This also brings to mind points about an earlier post on insights into industries that can be gleaned by who they won't hire.
The job performance and pay of one of UC Davis' top faculty members offers insight on how public money is spent on executive compensation at the University of California. The program is under attack by faculty and legislators following revelations late last year of high executive pay, job perks and severance payments.
... Internal documents show the [clinical IT] project -- with the final bill estimated to be anywhere from $75 million to $100 million -- is two years behind schedule and up to a fifth of the budget went to an outside consulting firm whose expense reports are now the subject of an internal UC audit.

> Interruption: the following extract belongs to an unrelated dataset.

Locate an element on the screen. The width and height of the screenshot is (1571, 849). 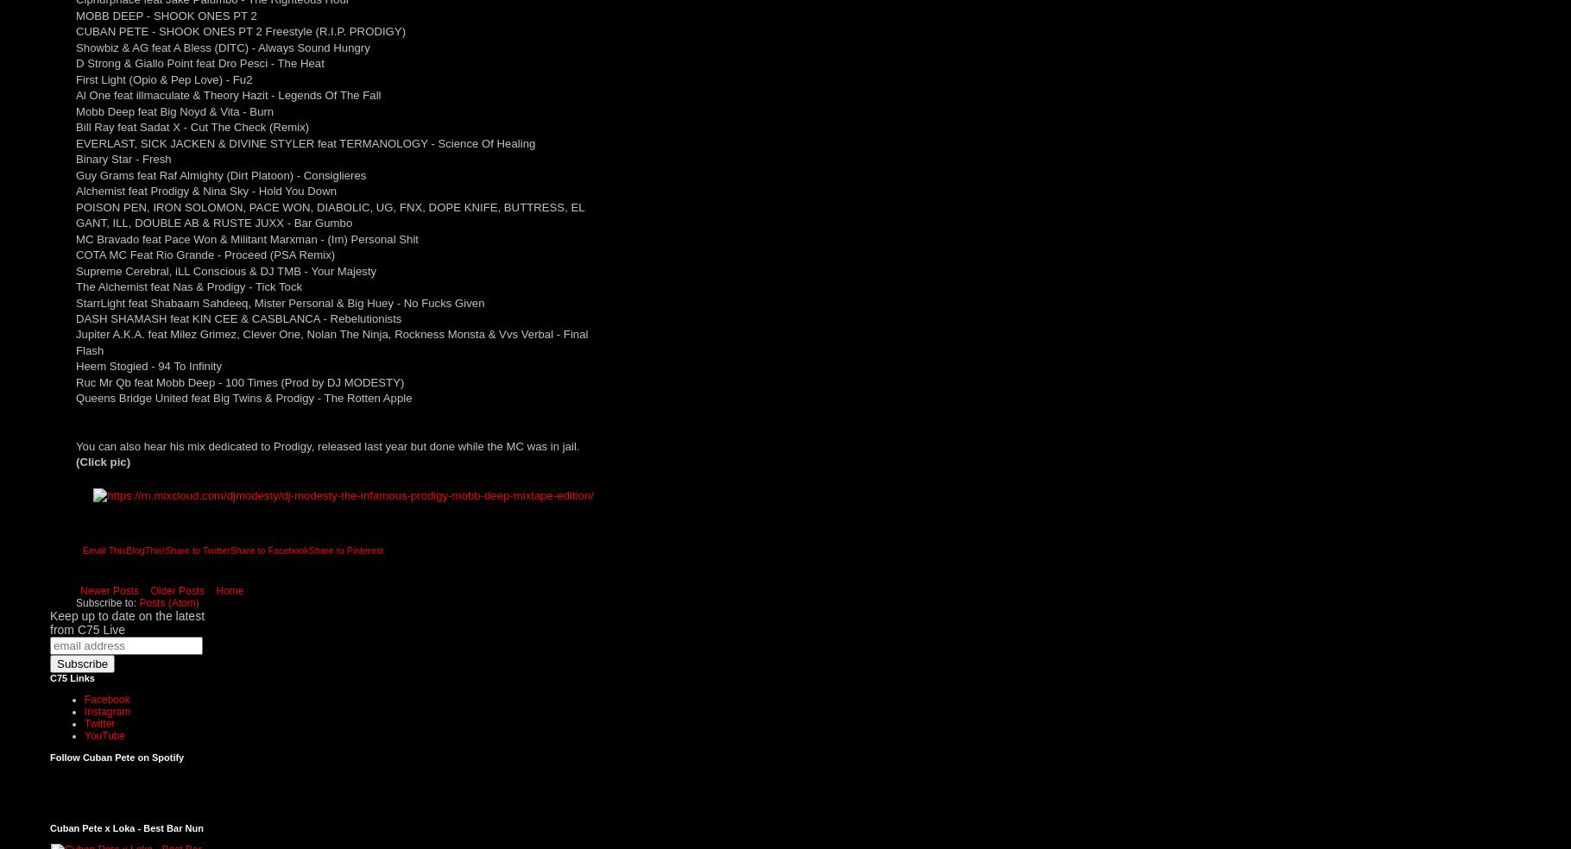
'Showbiz & AG feat A Bless (DITC) - Always Sound Hungry' is located at coordinates (223, 46).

Expenses include fitness club membership dues and use of a taxi by one consultant to visit her parent's home in Henderson, Nev.
75 to 100 million dollars for a clinical information system is concerning. That approaches the annual budget of the entire research IT division at a company like Merck. The fact that it is behind schedule may be due to issues I cover in my website "Sociotechnologic issues in clinical computing:Common examples of healthcare IT failure." I would like to hear more about end user reaction to the EMR implementation; while I may be wrong, it would not surpise me to hear about significant dissatisfaction. The issues in clinical IT implementations that are undergoing delays and cost overruns are somewhat predictable.

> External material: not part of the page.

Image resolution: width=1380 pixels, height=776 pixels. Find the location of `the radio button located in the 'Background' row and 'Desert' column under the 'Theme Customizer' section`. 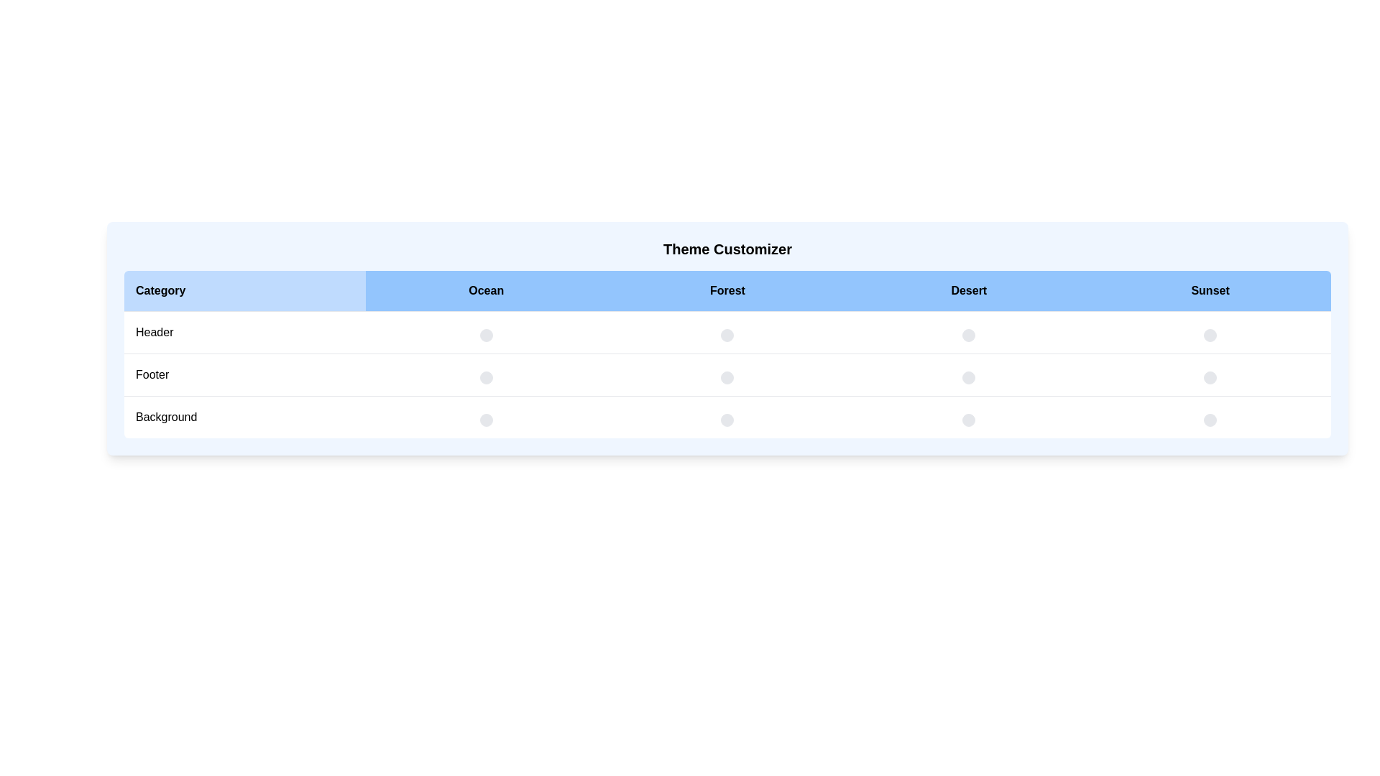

I am reminded of events at another set of California academic medical centers, the failed merger between Stanford & UCSF, "A thousand MIS personnel cannot merge two healthcare systems?"
... Tinstman, who is associate director for clinical information systems at the UC Davis Medical Center in Sacramento, collected a bonus of just under 15 percent of his total salary. His job is to replace paper patient charts with electronic ones that allow doctors to document care, enter orders, review results and send messages back and forth.

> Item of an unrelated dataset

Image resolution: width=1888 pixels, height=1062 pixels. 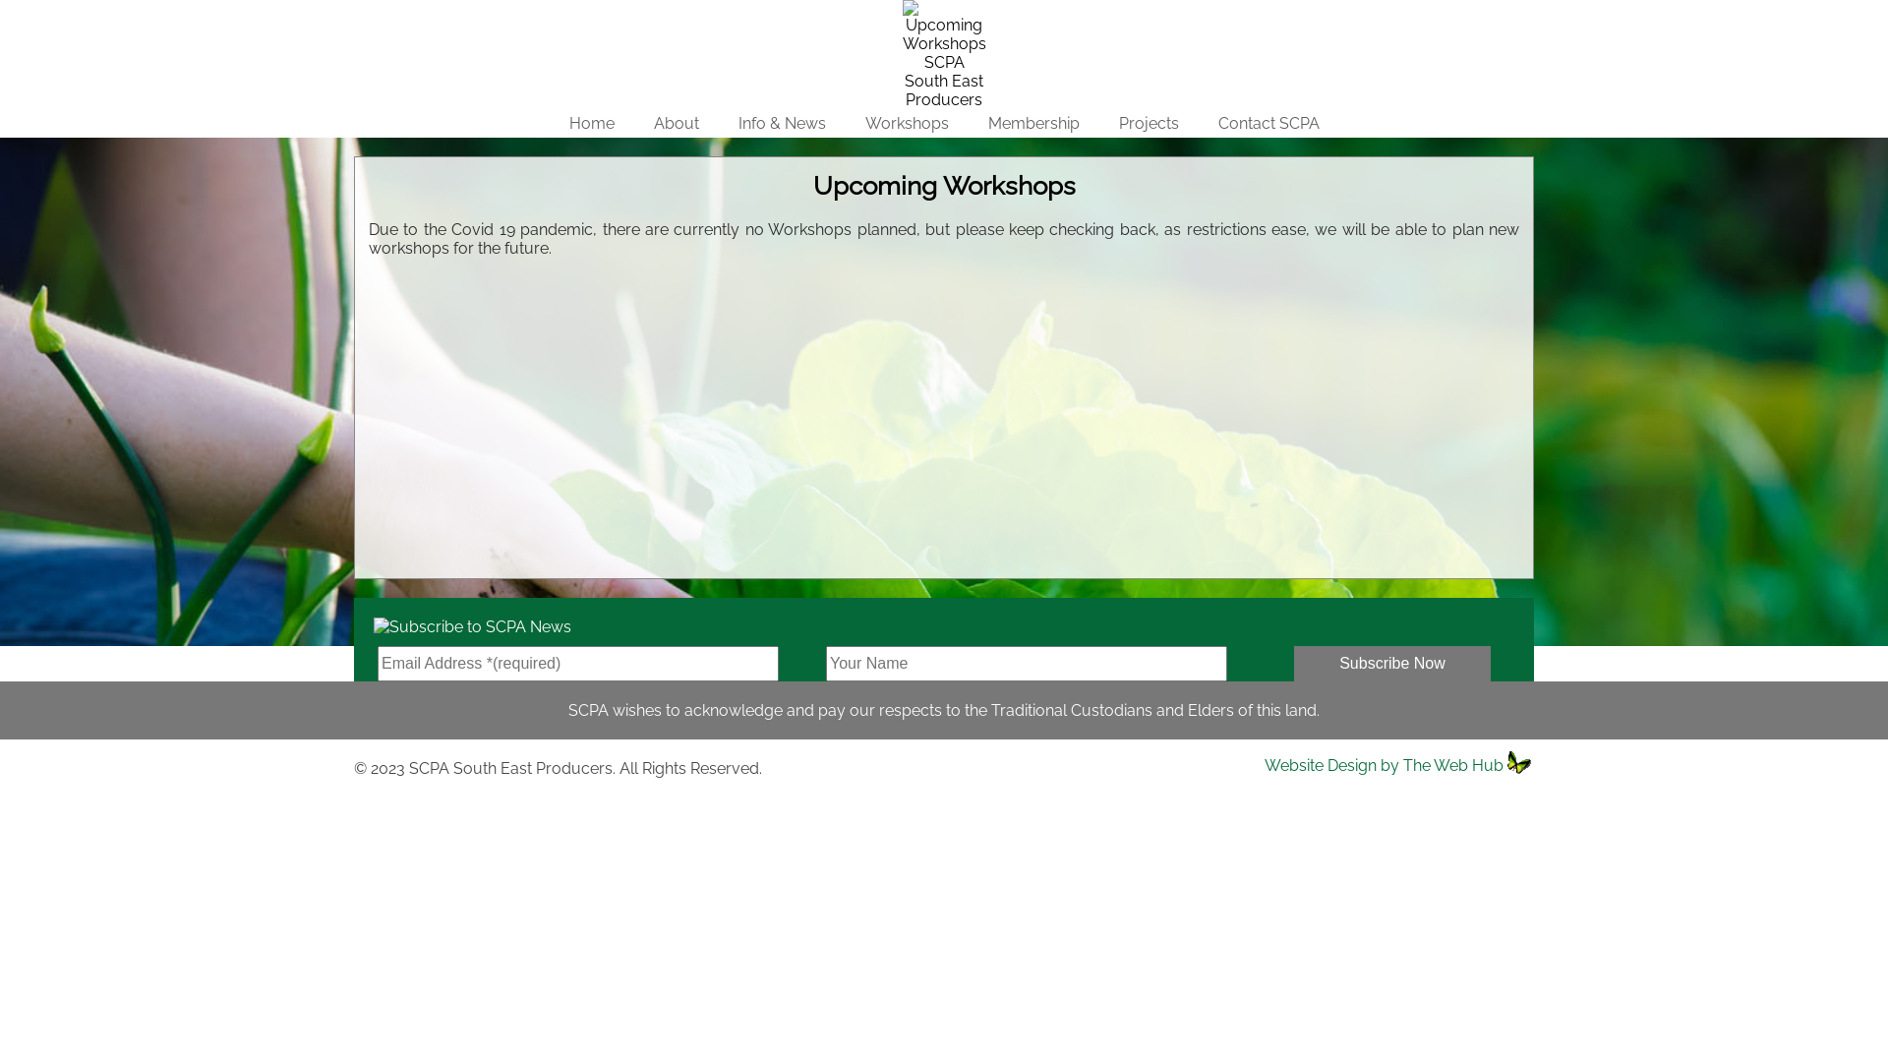 What do you see at coordinates (674, 14) in the screenshot?
I see `'About'` at bounding box center [674, 14].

"I think my pay is in line with people who do my type of work and have my experience," Tinstman said. "In fact, it's low."
See my comments above. It might be low -- compared to, say, CIO's in major corporations.
...$14.4 million consultants: Deloitte Consulting Inc. was hired in 2002 to help get the program going. The firm billed UC at least $14.4 million over a period of three years, ending last June. "Deloitte was brought in because otherwise we would have had to hire a whole bunch of new people and then later say, 'You've been very nice but we don't need your services any more,' " Chason explained
I see. Spending millions of dollars that are just overflowing from the coffers at academic medical centers is more important than hiring people for a several-year contract and then laying them off (that too is in doubt, as the need for expansion, modernization, interative refinement, maintenance etc. never goes away, unlike the organizational knowledge gained by consultants when they leave). It's nice to be able to afford to be so polite, even if it does cost millions. I wish all industries were so polite. The norm seems to be mass layoffs without warning - except in the case of altruistic academic medical centers like UC Davis, with discretionary money for expensive consulting engagements seemingly pouring out of the woodwork.
To be blunt: for $14,000,000+ this medical center could have started an entire department of health IT implementation experts and funded them for a several years. I supported a staff of 50+ at Merck as well as purchased extremely expensive scientific and cheminformatic information assets - consuming perhaps three quarters of the budget - on an annual budget of under $13M.
In addition, if consultants were deemed necessary, Deloitte has a healthcare IT consultancy, but it is not their core focus as with other more specialized consultant groups.
... A whistleblower complained of irregularities in the expense reports last year.
This story is reminiscent of what I call the "corporate approach" to clinical IT. That is, implementation of clincial IT under the assumption that clinical IT is but a subspecies of Management Information System. Wrong. Clinical IT and business IT are two different subspecialties of IT. It is essential to have strong involvement in such projects by people who know well the hectic environment of a healthcare organization, where much of the complex labor and improvisation that keeps things running smoothly is hiding in plain sight. Consultants do not provide that level of intimacy.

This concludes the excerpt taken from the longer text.